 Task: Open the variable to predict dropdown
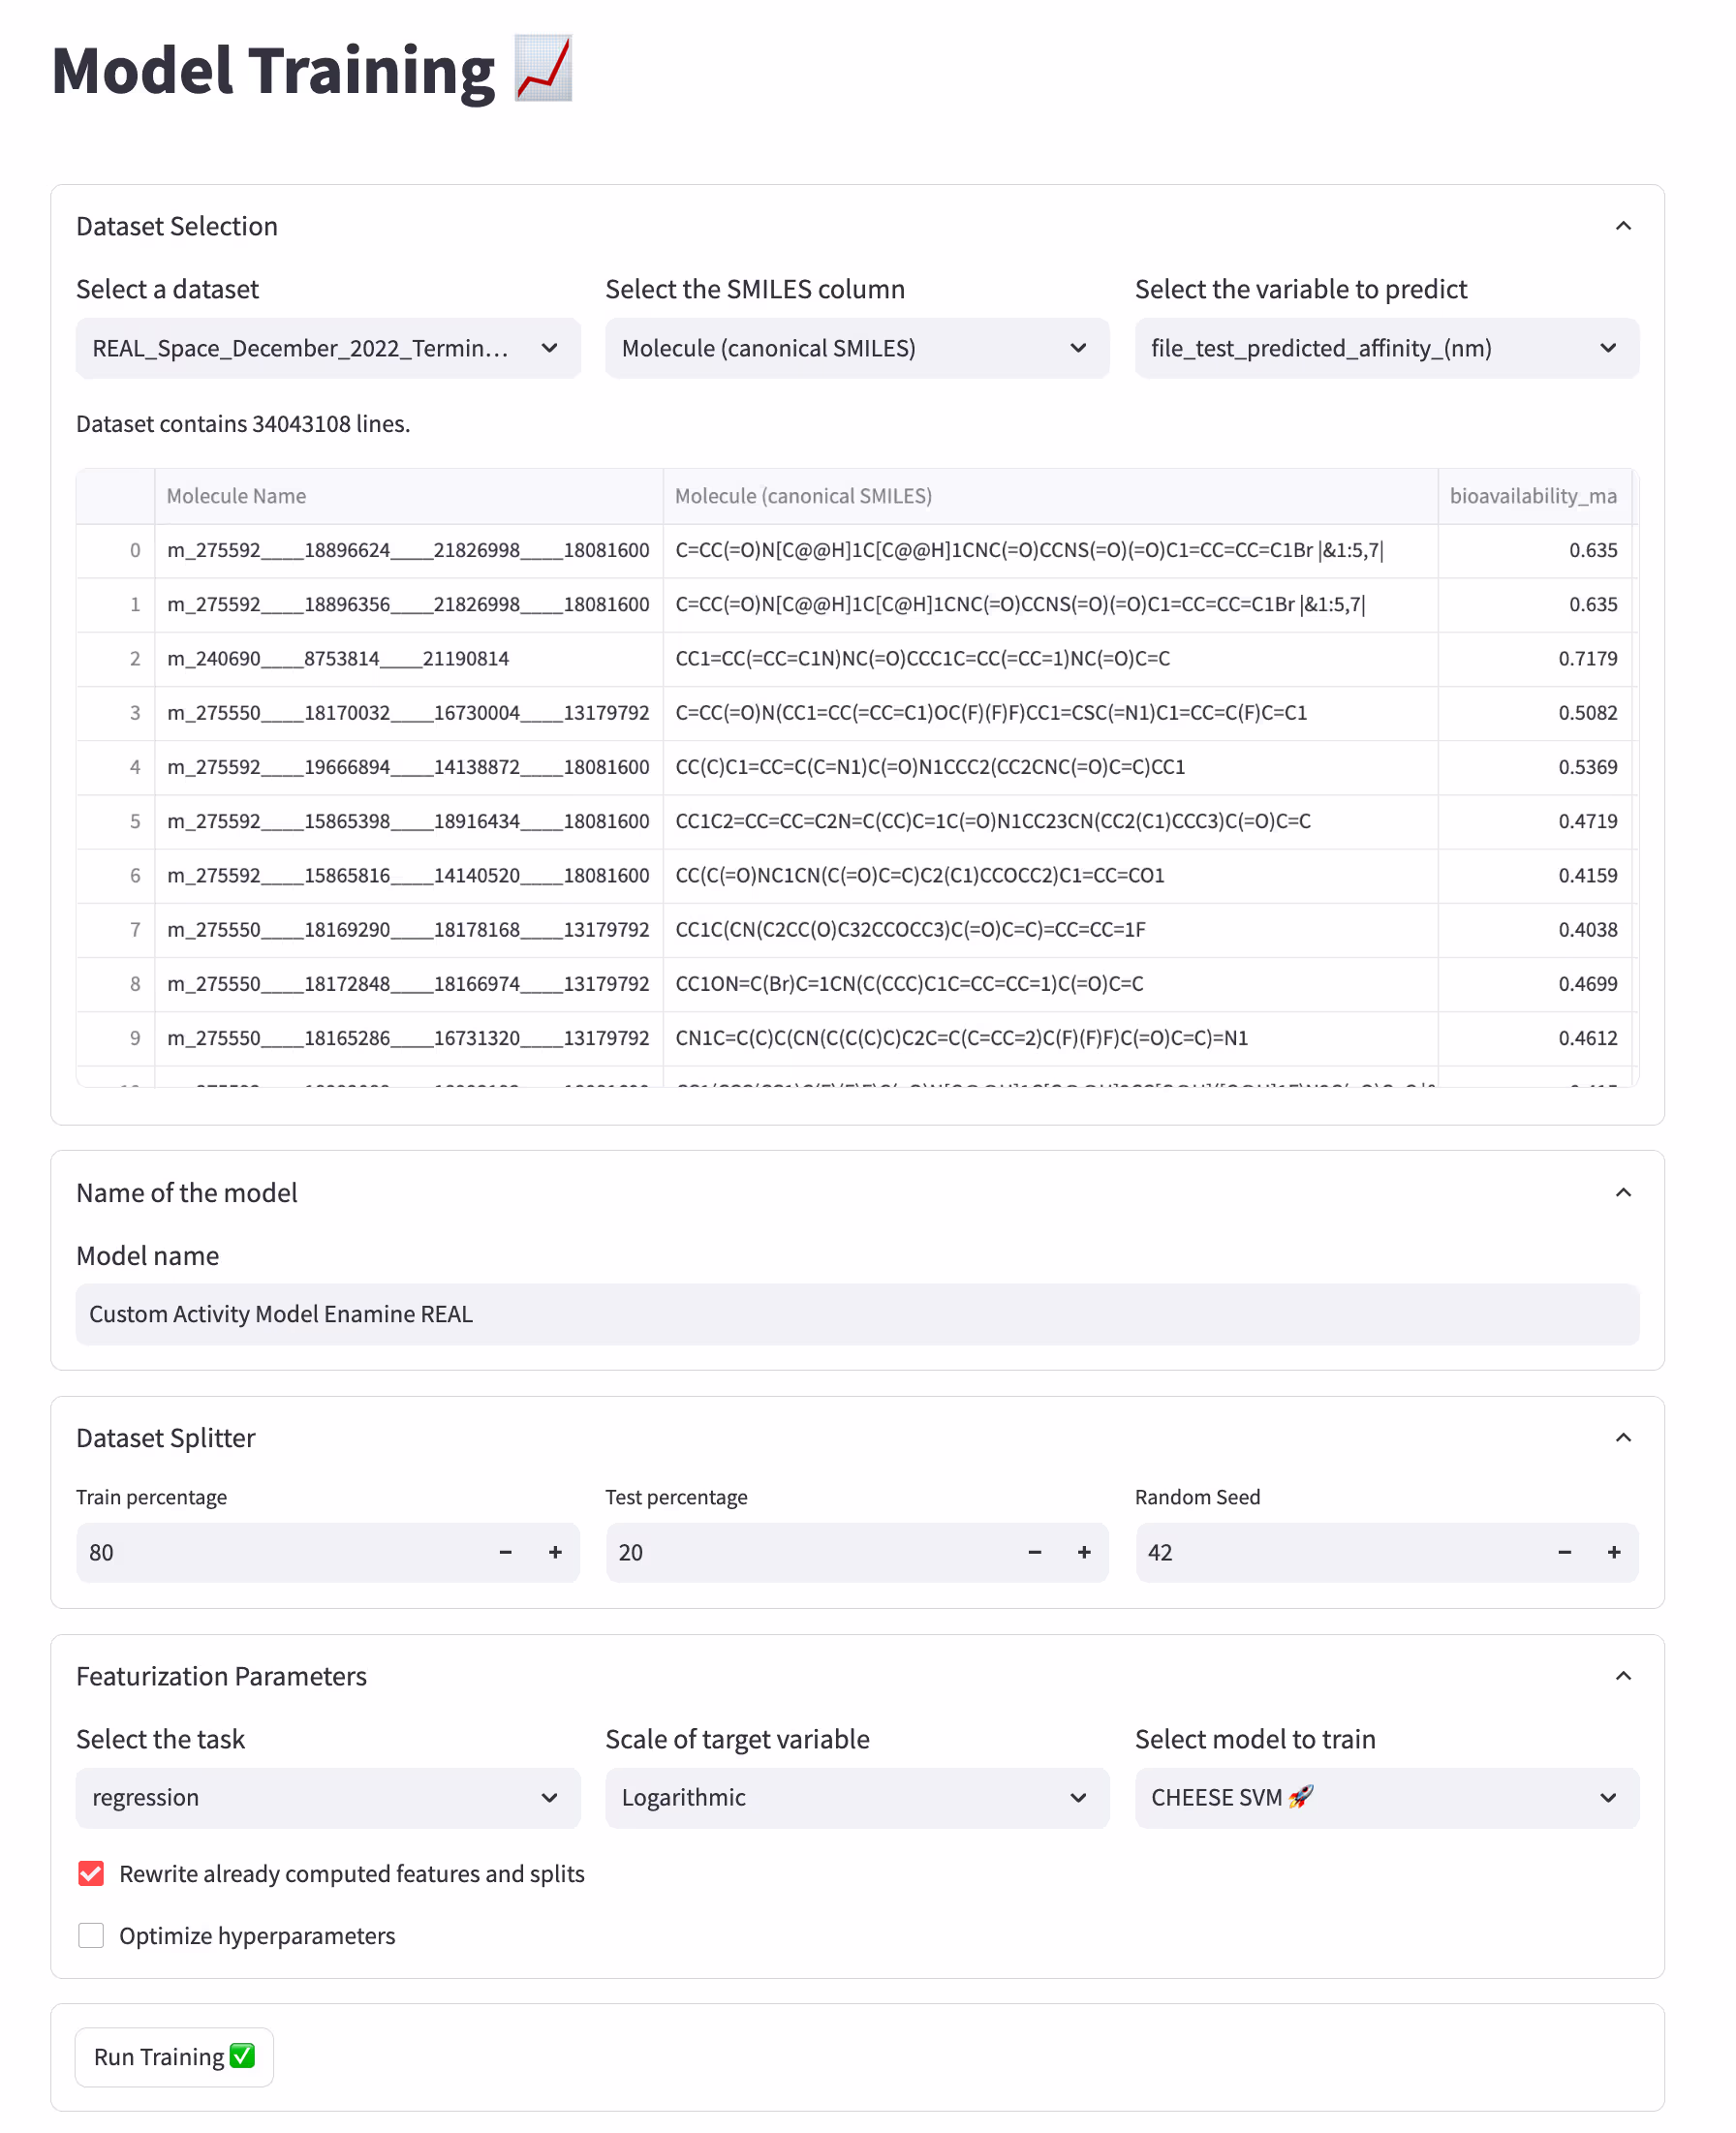(x=1386, y=348)
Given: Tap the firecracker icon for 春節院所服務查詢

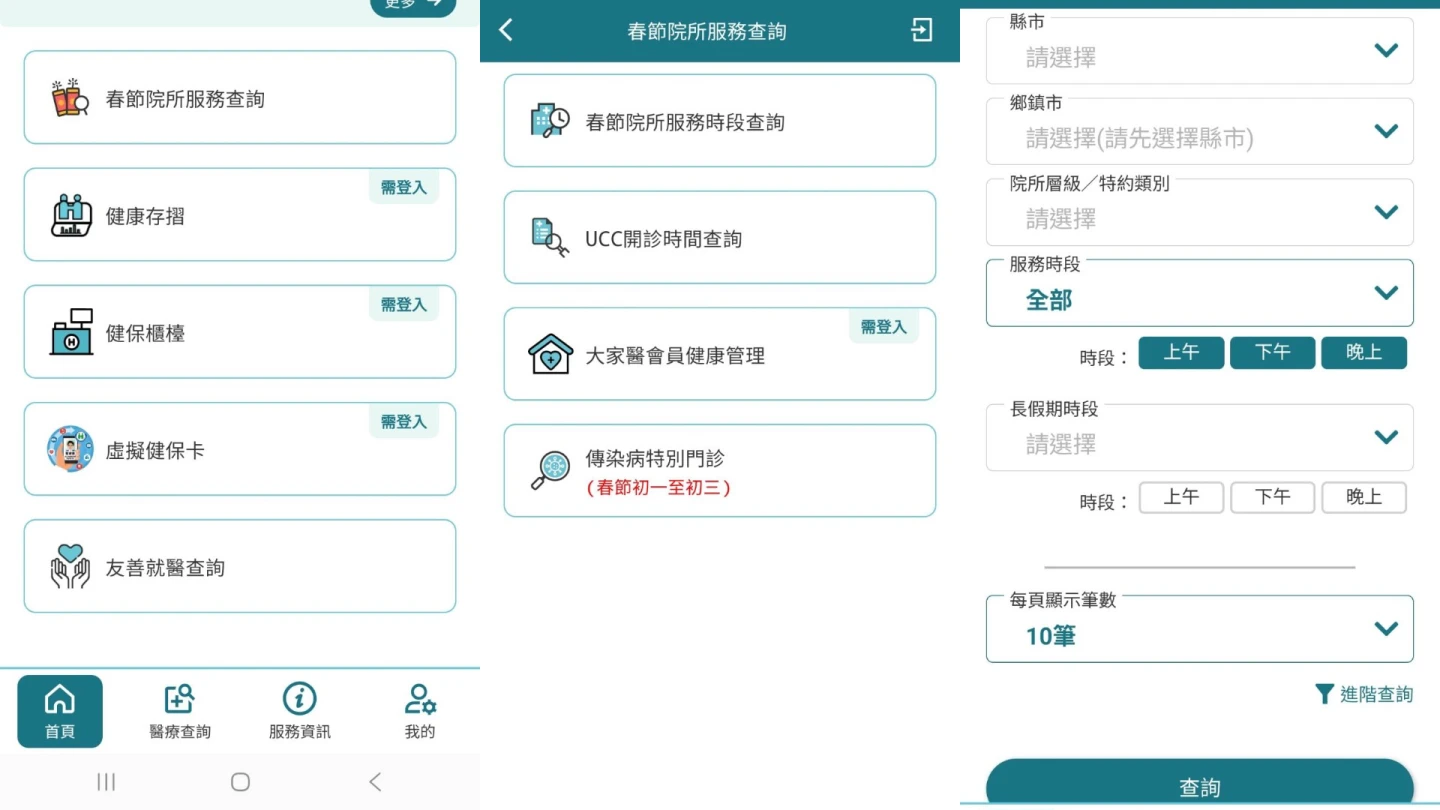Looking at the screenshot, I should [x=71, y=98].
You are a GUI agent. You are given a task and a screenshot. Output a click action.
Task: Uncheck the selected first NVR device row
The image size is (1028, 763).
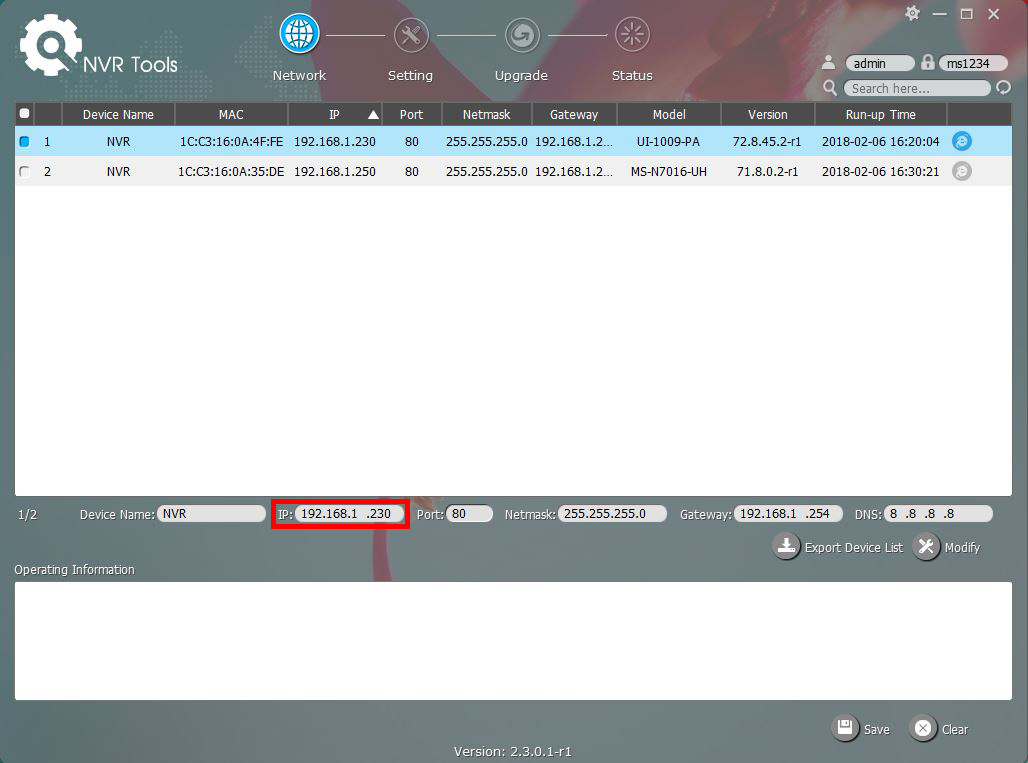[24, 141]
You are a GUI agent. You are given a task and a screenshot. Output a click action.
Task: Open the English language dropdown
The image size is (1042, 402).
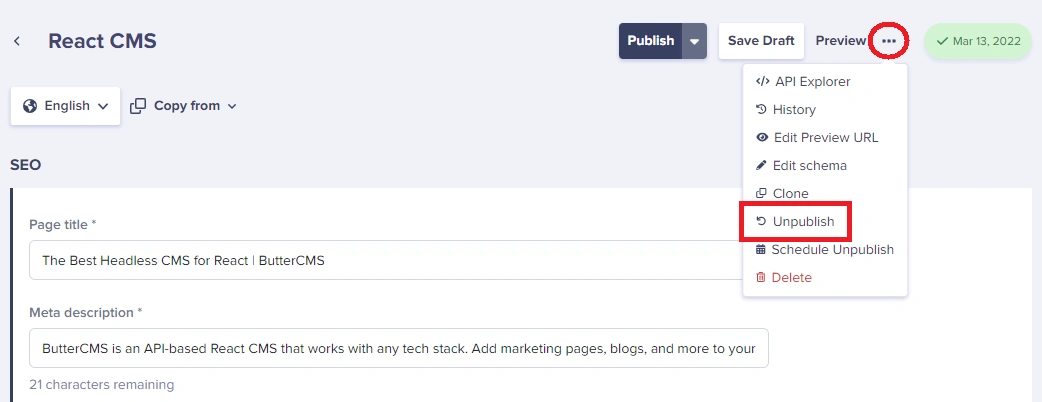pos(65,106)
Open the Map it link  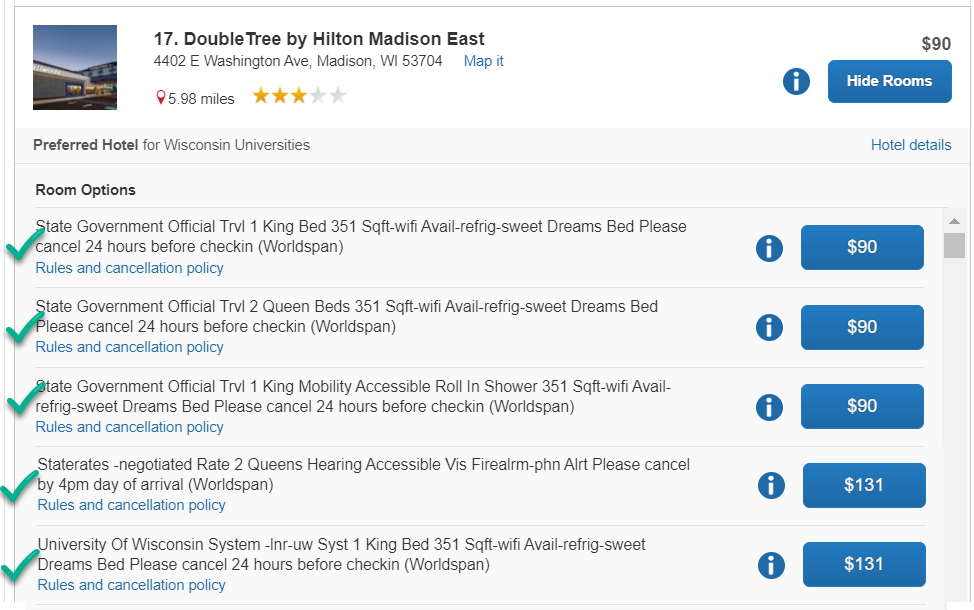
----------
#### What you need to do
In the data above, find the line containing "Task: Uncheck the", then output it and every later line exactly, without the pictures.

#### Response to the task
Task: Uncheck the selected first NVR device row
The image size is (1028, 763).
[24, 141]
You are a GUI agent. You are given a task and a screenshot. Output a click action.
Task: Open the English language dropdown
The image size is (1042, 402).
pos(65,106)
Open the Map it link  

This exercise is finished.